[Items from a data source]
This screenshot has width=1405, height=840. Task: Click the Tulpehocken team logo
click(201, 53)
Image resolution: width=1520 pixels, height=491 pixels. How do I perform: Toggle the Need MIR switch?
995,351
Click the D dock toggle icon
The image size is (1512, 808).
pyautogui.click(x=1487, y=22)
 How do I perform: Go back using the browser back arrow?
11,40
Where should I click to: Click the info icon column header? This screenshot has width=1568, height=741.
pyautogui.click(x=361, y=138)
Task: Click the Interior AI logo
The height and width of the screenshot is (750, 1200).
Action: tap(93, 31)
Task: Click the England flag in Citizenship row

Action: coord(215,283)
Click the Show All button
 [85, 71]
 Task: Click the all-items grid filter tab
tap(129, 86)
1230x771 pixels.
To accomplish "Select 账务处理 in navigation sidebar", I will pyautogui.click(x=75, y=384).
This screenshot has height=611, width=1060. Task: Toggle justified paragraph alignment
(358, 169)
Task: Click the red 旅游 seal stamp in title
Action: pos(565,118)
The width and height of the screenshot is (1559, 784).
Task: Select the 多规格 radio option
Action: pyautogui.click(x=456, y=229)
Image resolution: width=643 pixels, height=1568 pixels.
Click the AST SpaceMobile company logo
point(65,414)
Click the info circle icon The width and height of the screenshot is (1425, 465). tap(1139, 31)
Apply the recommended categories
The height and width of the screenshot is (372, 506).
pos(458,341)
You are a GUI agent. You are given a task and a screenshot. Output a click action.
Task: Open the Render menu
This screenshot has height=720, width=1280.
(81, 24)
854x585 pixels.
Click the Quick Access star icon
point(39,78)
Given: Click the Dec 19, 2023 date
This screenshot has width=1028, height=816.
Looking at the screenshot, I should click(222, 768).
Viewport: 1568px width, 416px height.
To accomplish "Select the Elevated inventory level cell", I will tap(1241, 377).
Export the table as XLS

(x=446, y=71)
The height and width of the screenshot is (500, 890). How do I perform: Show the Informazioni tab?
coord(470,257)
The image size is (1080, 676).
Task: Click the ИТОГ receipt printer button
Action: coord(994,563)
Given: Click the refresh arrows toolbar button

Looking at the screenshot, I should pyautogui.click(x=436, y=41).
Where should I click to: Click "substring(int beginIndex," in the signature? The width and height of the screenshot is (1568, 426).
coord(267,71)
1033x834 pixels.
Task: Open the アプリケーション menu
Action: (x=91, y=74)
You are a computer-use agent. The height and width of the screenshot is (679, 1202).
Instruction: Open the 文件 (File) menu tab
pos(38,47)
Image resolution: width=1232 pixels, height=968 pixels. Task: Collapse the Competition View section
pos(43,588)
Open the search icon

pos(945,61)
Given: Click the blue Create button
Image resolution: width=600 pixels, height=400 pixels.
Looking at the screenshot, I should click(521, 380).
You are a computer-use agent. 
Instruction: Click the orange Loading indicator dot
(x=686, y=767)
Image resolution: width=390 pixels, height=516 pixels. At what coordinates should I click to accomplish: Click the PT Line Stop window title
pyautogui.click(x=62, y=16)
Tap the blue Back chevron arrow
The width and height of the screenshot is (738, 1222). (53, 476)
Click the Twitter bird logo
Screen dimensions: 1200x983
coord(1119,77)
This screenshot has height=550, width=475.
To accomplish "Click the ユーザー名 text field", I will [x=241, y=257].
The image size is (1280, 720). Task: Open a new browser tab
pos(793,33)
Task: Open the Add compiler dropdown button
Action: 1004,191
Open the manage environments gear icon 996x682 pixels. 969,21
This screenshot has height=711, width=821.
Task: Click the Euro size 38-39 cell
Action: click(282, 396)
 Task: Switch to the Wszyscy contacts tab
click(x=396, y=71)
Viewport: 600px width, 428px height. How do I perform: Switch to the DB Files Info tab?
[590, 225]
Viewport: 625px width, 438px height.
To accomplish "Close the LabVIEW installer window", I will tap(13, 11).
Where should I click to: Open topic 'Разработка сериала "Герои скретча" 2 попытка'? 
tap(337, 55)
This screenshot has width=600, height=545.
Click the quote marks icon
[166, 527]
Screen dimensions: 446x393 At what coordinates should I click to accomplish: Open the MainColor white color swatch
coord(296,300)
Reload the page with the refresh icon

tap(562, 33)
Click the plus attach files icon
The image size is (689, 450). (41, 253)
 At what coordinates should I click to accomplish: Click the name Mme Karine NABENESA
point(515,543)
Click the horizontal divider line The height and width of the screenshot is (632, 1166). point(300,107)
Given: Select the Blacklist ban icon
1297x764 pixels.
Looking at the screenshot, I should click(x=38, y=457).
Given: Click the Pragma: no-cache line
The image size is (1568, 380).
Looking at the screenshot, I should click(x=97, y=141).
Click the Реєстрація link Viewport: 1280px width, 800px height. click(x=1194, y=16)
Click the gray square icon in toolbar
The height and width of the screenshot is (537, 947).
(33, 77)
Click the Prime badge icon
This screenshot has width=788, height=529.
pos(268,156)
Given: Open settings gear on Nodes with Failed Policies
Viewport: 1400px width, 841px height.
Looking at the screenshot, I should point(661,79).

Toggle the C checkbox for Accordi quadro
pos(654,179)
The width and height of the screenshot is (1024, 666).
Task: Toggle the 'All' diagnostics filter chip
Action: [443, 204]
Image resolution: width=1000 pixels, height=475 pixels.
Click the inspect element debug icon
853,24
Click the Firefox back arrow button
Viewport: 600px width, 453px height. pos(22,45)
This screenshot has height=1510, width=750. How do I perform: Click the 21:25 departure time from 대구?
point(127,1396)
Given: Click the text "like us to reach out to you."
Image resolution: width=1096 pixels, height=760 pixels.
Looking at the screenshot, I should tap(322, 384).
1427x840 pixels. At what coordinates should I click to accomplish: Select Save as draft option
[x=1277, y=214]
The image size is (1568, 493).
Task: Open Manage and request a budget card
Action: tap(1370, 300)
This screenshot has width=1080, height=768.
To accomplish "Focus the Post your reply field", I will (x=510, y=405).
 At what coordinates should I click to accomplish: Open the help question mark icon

* _EXERCISE_
Your reply must be a faithful copy of each entry above.

* _EXERCISE OUTPUT_
This screenshot has width=1405, height=840. Task: Click the Tulpehocken team logo
click(201, 53)
Image resolution: width=1520 pixels, height=491 pixels. How do I perform: Toggle the Need MIR switch?
995,351
Click the D dock toggle icon
The image size is (1512, 808).
pyautogui.click(x=1487, y=22)
 How do I perform: Go back using the browser back arrow?
11,40
Where should I click to: Click the info icon column header? This screenshot has width=1568, height=741.
pyautogui.click(x=361, y=138)
Task: Click the Interior AI logo
The height and width of the screenshot is (750, 1200).
Action: tap(93, 31)
Task: Click the England flag in Citizenship row

Action: coord(215,283)
Click the Show All button
 [85, 71]
 Task: Click the all-items grid filter tab
tap(129, 86)
1230x771 pixels.
To accomplish "Select 账务处理 in navigation sidebar", I will pyautogui.click(x=75, y=384).
This screenshot has height=611, width=1060. Task: Toggle justified paragraph alignment
(358, 169)
Task: Click the red 旅游 seal stamp in title
Action: pos(565,118)
The width and height of the screenshot is (1559, 784).
Task: Select the 多规格 radio option
Action: pyautogui.click(x=456, y=229)
Image resolution: width=643 pixels, height=1568 pixels.
Click the AST SpaceMobile company logo
point(65,414)
Click the info circle icon The width and height of the screenshot is (1425, 465). tap(1139, 31)
Apply the recommended categories
The height and width of the screenshot is (372, 506).
pos(458,341)
You are a GUI agent. You are given a task and a screenshot. Output a click action.
Task: Open the Render menu
This screenshot has height=720, width=1280.
(81, 24)
854x585 pixels.
Click the Quick Access star icon
point(39,78)
Given: Click the Dec 19, 2023 date
This screenshot has width=1028, height=816.
Looking at the screenshot, I should click(222, 768).
Viewport: 1568px width, 416px height.
To accomplish "Select the Elevated inventory level cell", I will tap(1241, 377).
Export the table as XLS

(x=446, y=71)
The height and width of the screenshot is (500, 890). How do I perform: Show the Informazioni tab?
coord(470,257)
The image size is (1080, 676).
Task: Click the ИТОГ receipt printer button
Action: coord(994,563)
Given: Click the refresh arrows toolbar button

Looking at the screenshot, I should pyautogui.click(x=436, y=41).
Where should I click to: Click "substring(int beginIndex," in the signature? The width and height of the screenshot is (1568, 426).
coord(267,71)
1033x834 pixels.
Task: Open the アプリケーション menu
Action: (x=91, y=74)
You are a computer-use agent. The height and width of the screenshot is (679, 1202).
Instruction: Open the 文件 (File) menu tab
pos(38,47)
Image resolution: width=1232 pixels, height=968 pixels. Task: Collapse the Competition View section
pos(43,588)
Open the search icon

pos(945,61)
Given: Click the blue Create button
Image resolution: width=600 pixels, height=400 pixels.
Looking at the screenshot, I should click(521, 380).
You are a computer-use agent. 
Instruction: Click the orange Loading indicator dot
(x=686, y=767)
Image resolution: width=390 pixels, height=516 pixels. At what coordinates should I click to accomplish: Click the PT Line Stop window title
pyautogui.click(x=62, y=16)
Tap the blue Back chevron arrow
The width and height of the screenshot is (738, 1222). (53, 476)
Click the Twitter bird logo
Screen dimensions: 1200x983
coord(1119,77)
This screenshot has height=550, width=475.
To accomplish "Click the ユーザー名 text field", I will [x=241, y=257].
The image size is (1280, 720). Task: Open a new browser tab
pos(793,33)
Task: Open the Add compiler dropdown button
Action: 1004,191
Open the manage environments gear icon 996x682 pixels. 969,21
This screenshot has height=711, width=821.
Task: Click the Euro size 38-39 cell
Action: click(282, 396)
 Task: Switch to the Wszyscy contacts tab
click(x=396, y=71)
Viewport: 600px width, 428px height. How do I perform: Switch to the DB Files Info tab?
[590, 225]
Viewport: 625px width, 438px height.
To accomplish "Close the LabVIEW installer window", I will tap(13, 11).
Where should I click to: Open topic 'Разработка сериала "Герои скретча" 2 попытка'? 
tap(337, 55)
This screenshot has width=600, height=545.
Click the quote marks icon
[166, 527]
Screen dimensions: 446x393 At what coordinates should I click to accomplish: Open the MainColor white color swatch
coord(296,300)
Reload the page with the refresh icon

tap(562, 33)
Click the plus attach files icon
The image size is (689, 450). (41, 253)
 At what coordinates should I click to accomplish: Click the name Mme Karine NABENESA
point(515,543)
Click the horizontal divider line The height and width of the screenshot is (632, 1166). point(300,107)
Given: Select the Blacklist ban icon
1297x764 pixels.
Looking at the screenshot, I should click(x=38, y=457).
Given: Click the Pragma: no-cache line
The image size is (1568, 380).
Looking at the screenshot, I should click(x=97, y=141).
Click the Реєстрація link Viewport: 1280px width, 800px height. click(x=1194, y=16)
Click the gray square icon in toolbar
The height and width of the screenshot is (537, 947).
(33, 77)
Click the Prime badge icon
This screenshot has width=788, height=529.
pos(268,156)
Given: Open settings gear on Nodes with Failed Policies
Viewport: 1400px width, 841px height.
Looking at the screenshot, I should point(661,79).

Toggle the C checkbox for Accordi quadro
pos(654,179)
The width and height of the screenshot is (1024, 666).
Task: Toggle the 'All' diagnostics filter chip
Action: [443, 204]
Image resolution: width=1000 pixels, height=475 pixels.
Click the inspect element debug icon
853,24
Click the Firefox back arrow button
Viewport: 600px width, 453px height. pos(22,45)
This screenshot has height=1510, width=750. How do I perform: Click the 21:25 departure time from 대구?
point(127,1396)
Given: Click the text "like us to reach out to you."
Image resolution: width=1096 pixels, height=760 pixels.
Looking at the screenshot, I should tap(322, 384).
1427x840 pixels. At what coordinates should I click to accomplish: Select Save as draft option
[x=1277, y=214]
The image size is (1568, 493).
Task: Open Manage and request a budget card
Action: tap(1370, 300)
This screenshot has width=1080, height=768.
To accomplish "Focus the Post your reply field", I will (x=510, y=405).
 At what coordinates should I click to accomplish: Open the help question mark icon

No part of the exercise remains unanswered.